Lynne Patrick
A confession: about eight Wednesdays out of ten, I sit at the computer to compose my Dead Guy post without the smallest idea what I’m going to post about. Occasionally, though less so recently, something has happened during the week which puts me in rant mode. Sometimes the main focus of everyday life yields up something which may be of interest. But mostly I sit and stare at the screen until a random thought coalesces into a few hundred words.
If the result is a lot of posts which you prefer to gloss over en route for Jeff’s wit or Erin’s good advice, or the far-more-gripping-than-mine thoughts of Marilyn, Jessy, Josh or Ben, I apologize. Do feel free to chat among yourselves till Thursday.
In fact it’s a constant surprise to me where those random thoughts come from.
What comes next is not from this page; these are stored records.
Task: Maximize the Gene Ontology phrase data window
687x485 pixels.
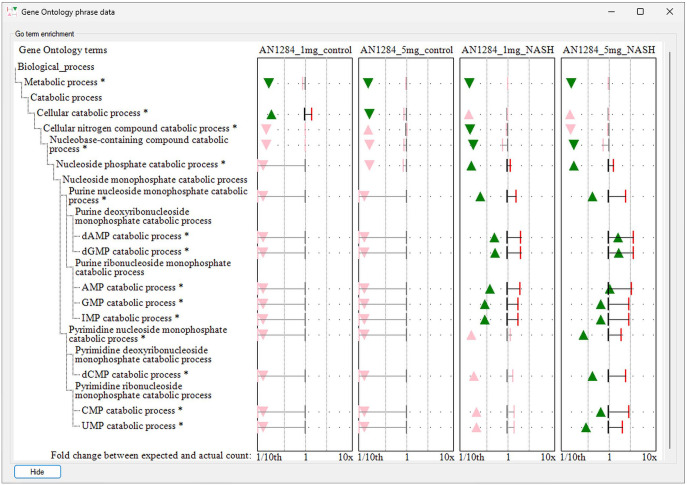Action: coord(640,11)
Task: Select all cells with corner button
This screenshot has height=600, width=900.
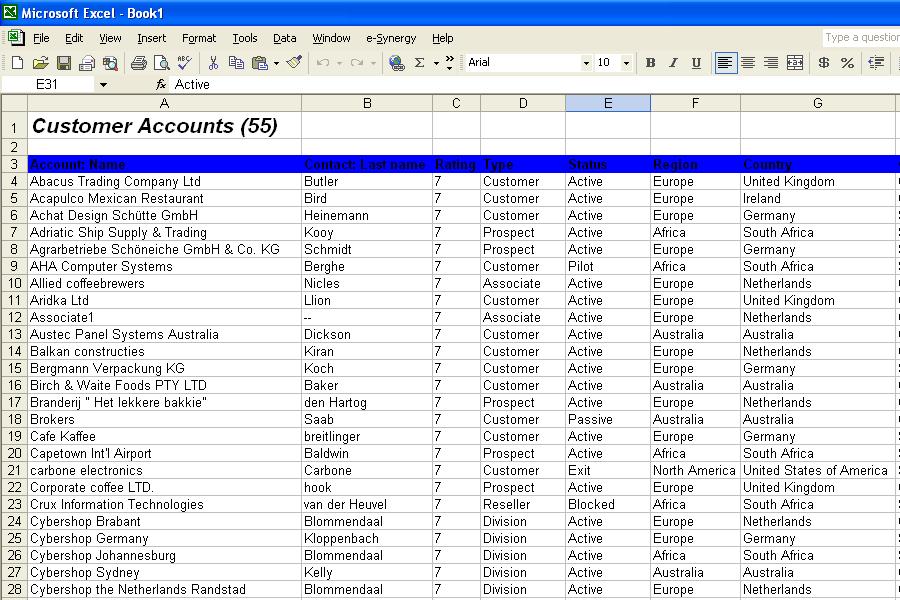Action: [x=12, y=103]
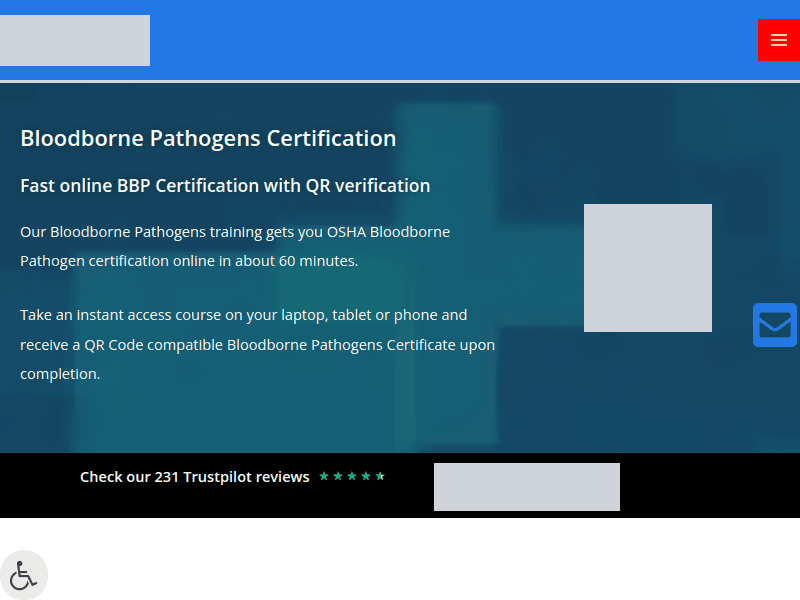Select the Bloodborne Pathogens Certification heading
This screenshot has height=600, width=800.
tap(208, 138)
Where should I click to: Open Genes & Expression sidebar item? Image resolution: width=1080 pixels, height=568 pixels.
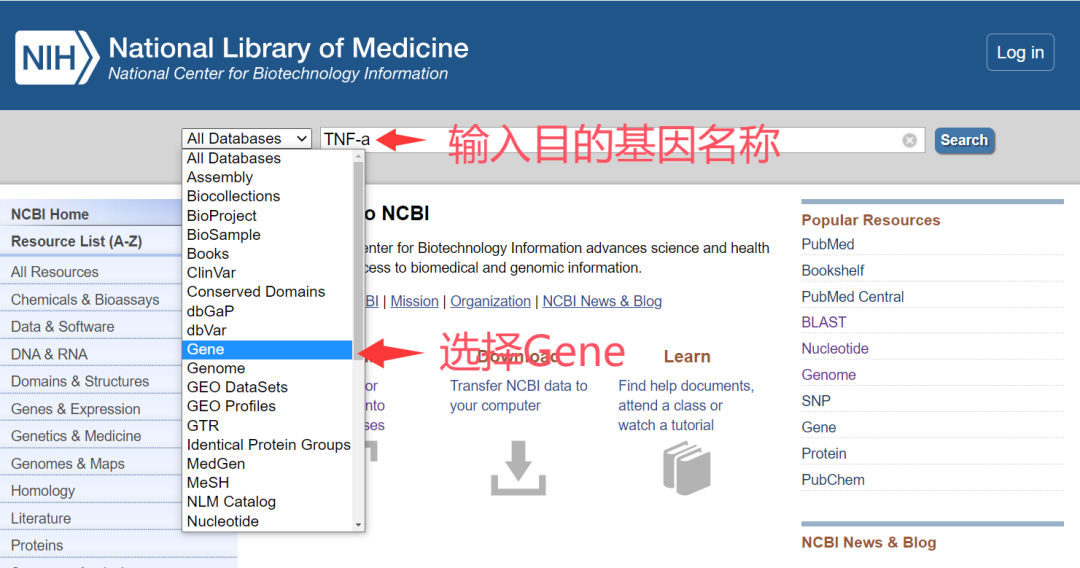[x=76, y=409]
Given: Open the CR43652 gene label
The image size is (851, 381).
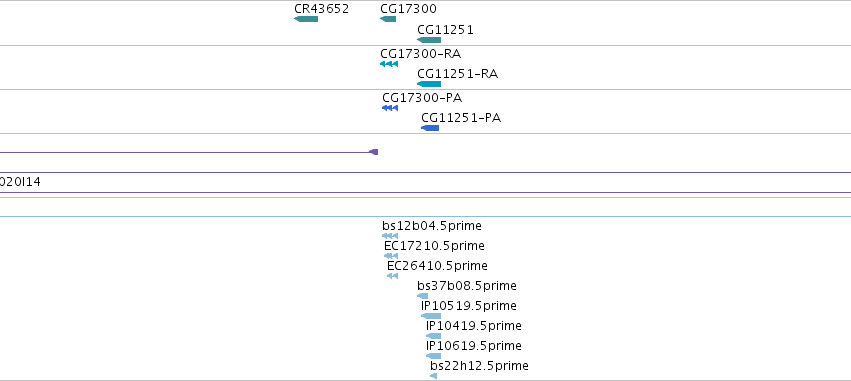Looking at the screenshot, I should coord(321,9).
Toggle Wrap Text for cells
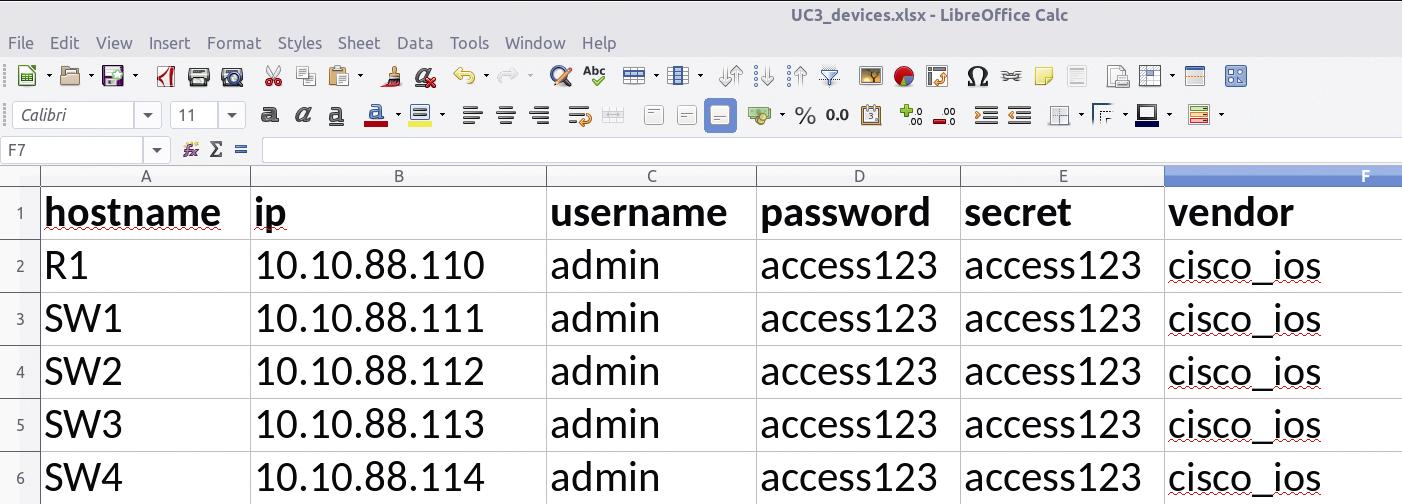The image size is (1402, 504). click(x=579, y=116)
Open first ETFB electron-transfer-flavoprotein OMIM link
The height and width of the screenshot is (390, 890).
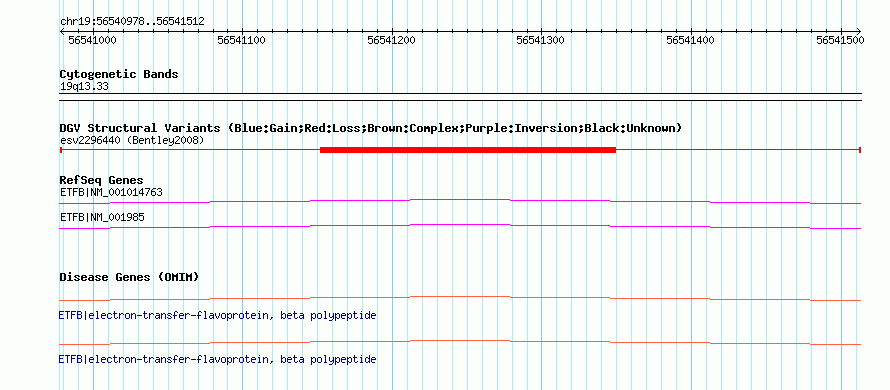click(217, 315)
One moment there’s a blank screen; the next, my fingers are on the keys and something is appearing in front of me.
I have a feeling that this means I may still be a writer at heart, regardless of things I’ve said in the recent past about leaving all that behind. The most common question writers are asked by non-writers is that old chestnut where do you get your ideas from? And the only answer that ever made sense to me was they’re just kind of... there; if I didn’t get the ideas, I wouldn’t be a writer.
Somehow, when a writer sits at the keyboard or picks up a pen, words happen. Not always the best possible words. Far too often not even words they/you/we want to keep; when writing, rather than editing or publishing, was my main focus, the majority of the words I produced finished up in the waste paper bin or that place out in the ether where stuff goes when someone presses the delete key. But words, words, words, lots of them, a small proportion of which survived to be honed and polished into a shape I wasn’t too embarrassed to send out to seek my fortune.
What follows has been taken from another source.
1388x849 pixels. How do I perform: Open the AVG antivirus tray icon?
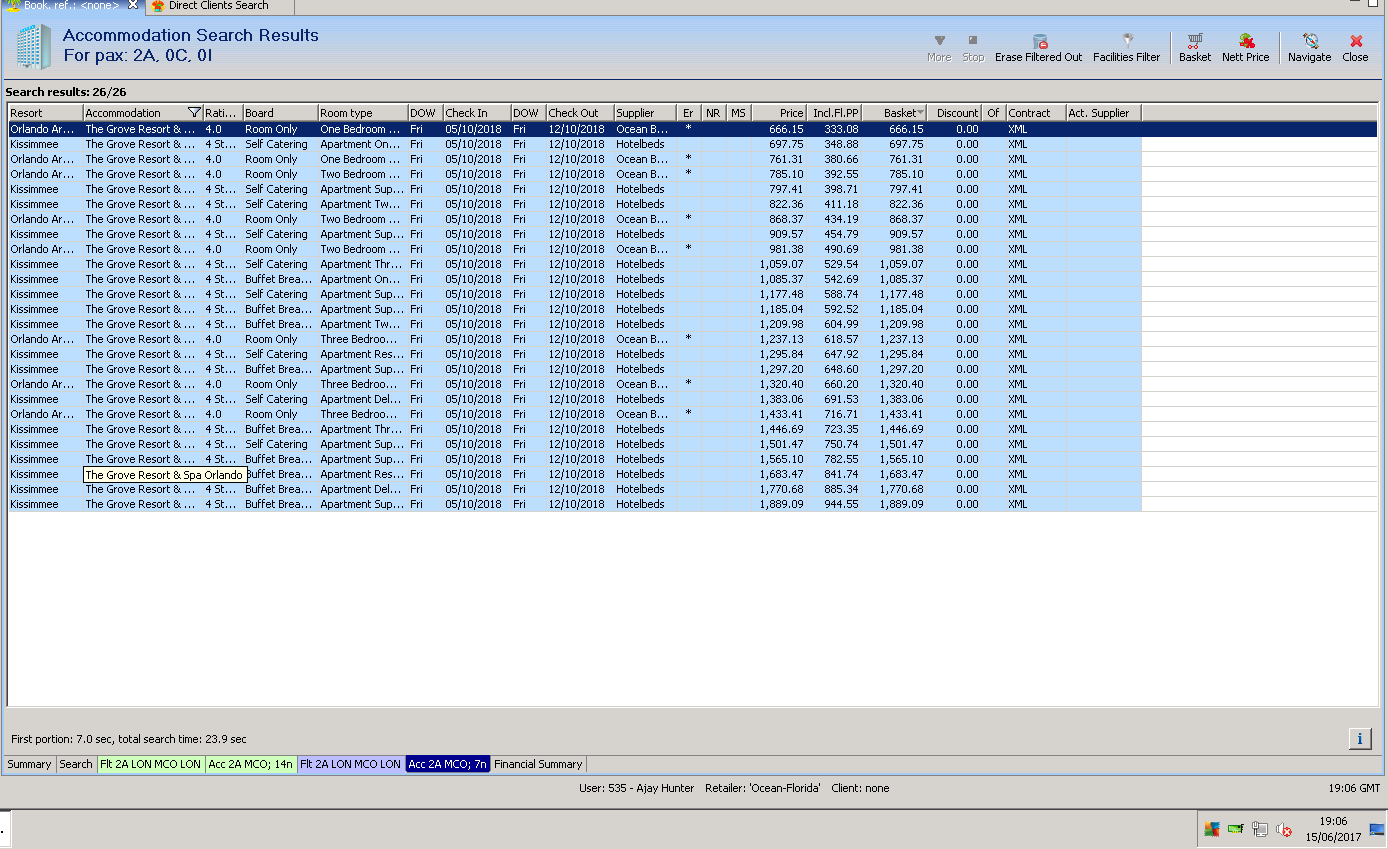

And sometimes they’re not even the words I set out to write. (There, see, I’m using the present tense. That writer gene must still be active.) Today, for instance, I was going to post about the role played by chance and coincidence in crime and mystery fiction. The seed of that idea lay in oddest place you could imagine, and somehow the post began to morph into ideas in general, and what triggers them. And that morphed into... well, you can see where it went.
Which possibly serves as an illustration of the notion that writers don’t necessarily have total control over what they write. Sometimes it just runs away and does as it likes.
Some famous author or other, I think it may be Fay Weldon, is known to deny hotly that this happens. More specifically, she refuses to acknowledge that characters in fiction sometimes behave according to their own rules and don’t do what the writer wants them to. She creates the characters and the plot, she claims, so her characters do exactly what her plot requires of them. It clearly works for her; she’s a lot richer and more famous than I’ll ever be. But I still think the other way works too. And that element of never being quite sure what’s going to happen certainly adds an edge of excitement to a writer’s life.
If this is one of those posts that makes you chat among yourself till Thursday, I apologize again. But not knowing what was going to happen next has made my morning a little more interesting.
Does that sound like a handy hint for crime writing, or am I kidding myself?